Inhibitors within the meaning of the invention are all the common compounds which have been used hitherto for the purpose of composite mold articles like e.g. alkynole or vinylsiloxanes. Examples of preferred inhibitors are e.g. 1,3-divinyltetramethyldisiloxane, 1,3,5,7-tetravinyl-1,3,5,7-tetramethylcyclo-tetrasiloxane, 2-methylbutinol (2) or 1-ethynylcyclohexanol in quantities of 50 to 10,000 ppm.

Preferred alkoxy silanes or alkoxy siloxanes having at least one epoxy group (d) are those having a maximum of 5 carbon atoms in the alkoxy function.
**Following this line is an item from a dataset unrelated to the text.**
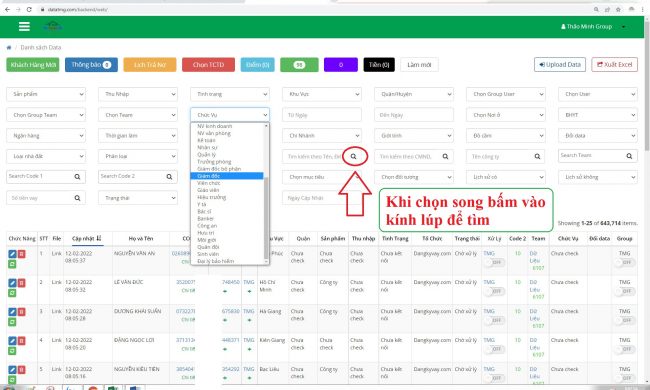Click green refresh icon for row 3
This screenshot has width=650, height=390.
[12, 322]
Mono(epoxyorgano)trialkoxysilanes are particularly preferred, such as eg. glycidoxypropyltrimethoxysilane and siloxanes of the kind described in U.S. Pat. No. 5,623,026, in quantities of 0.1 to 10 parts, based on the sum of all the components.

Fillers (e) within the meaning of the invention are preferably reinforcing fillers such as e.g. pyrogenic or precipitated silica with BET surfaces of between 50 and 400 m ²/g which may also be surface-treated to render them hydrophobic, in quantities of preferably 10 to 50 parts, and/or extender fillers, such as e.g. silica flour, diatomaceous earths.

The surface treatment of the fillers may also be carried out in situ by the addition of silazanes such as hexamethylsilazane and/or divinyltetramethyldisilazane and also vinylalkoxy silanes, such as e.g. vinyltrimethoxysilane, and water or other common hydrophobic agents, like alkoxysilanes and siloxane diols.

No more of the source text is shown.